#### YOUR TASK
Find every line in the entries below that contains the word "Open" and copy each of those lines.

======

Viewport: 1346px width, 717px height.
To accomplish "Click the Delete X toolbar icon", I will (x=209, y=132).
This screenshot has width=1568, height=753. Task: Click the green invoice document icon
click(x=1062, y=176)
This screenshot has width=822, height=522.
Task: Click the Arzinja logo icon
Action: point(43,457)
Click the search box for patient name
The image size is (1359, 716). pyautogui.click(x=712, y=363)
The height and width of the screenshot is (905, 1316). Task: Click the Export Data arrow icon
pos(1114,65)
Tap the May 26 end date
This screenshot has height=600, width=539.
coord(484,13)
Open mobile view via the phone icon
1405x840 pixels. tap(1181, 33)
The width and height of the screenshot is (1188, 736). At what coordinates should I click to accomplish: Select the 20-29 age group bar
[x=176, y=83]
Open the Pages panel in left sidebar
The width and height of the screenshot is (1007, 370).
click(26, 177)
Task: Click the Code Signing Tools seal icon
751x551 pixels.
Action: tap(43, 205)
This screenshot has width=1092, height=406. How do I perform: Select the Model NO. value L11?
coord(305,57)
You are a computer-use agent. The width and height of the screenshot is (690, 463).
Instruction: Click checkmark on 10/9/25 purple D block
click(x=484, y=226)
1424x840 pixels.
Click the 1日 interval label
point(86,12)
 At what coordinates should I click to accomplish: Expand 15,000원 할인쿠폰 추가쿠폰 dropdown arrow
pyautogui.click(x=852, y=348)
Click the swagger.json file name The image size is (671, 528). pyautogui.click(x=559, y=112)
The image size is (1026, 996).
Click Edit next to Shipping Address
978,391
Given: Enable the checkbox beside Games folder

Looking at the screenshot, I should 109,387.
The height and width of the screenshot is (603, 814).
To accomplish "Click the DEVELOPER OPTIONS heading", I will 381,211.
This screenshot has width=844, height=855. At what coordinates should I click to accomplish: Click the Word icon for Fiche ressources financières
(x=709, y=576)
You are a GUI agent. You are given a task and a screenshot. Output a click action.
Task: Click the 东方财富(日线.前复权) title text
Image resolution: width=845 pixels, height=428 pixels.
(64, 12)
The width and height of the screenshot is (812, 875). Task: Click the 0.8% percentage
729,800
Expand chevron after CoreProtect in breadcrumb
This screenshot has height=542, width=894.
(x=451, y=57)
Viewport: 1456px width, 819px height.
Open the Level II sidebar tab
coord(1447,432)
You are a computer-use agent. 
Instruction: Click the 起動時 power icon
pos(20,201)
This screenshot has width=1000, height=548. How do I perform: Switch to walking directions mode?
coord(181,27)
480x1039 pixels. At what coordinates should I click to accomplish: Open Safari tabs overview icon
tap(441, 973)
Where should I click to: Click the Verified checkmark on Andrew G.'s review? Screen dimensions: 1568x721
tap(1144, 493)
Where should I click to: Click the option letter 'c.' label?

======

#### FINAL RESULT
Open mobile view via the phone icon
Open the Pages panel in left sidebar
Open the Level II sidebar tab
480x1039 pixels. At what coordinates should I click to accomplish: Open Safari tabs overview icon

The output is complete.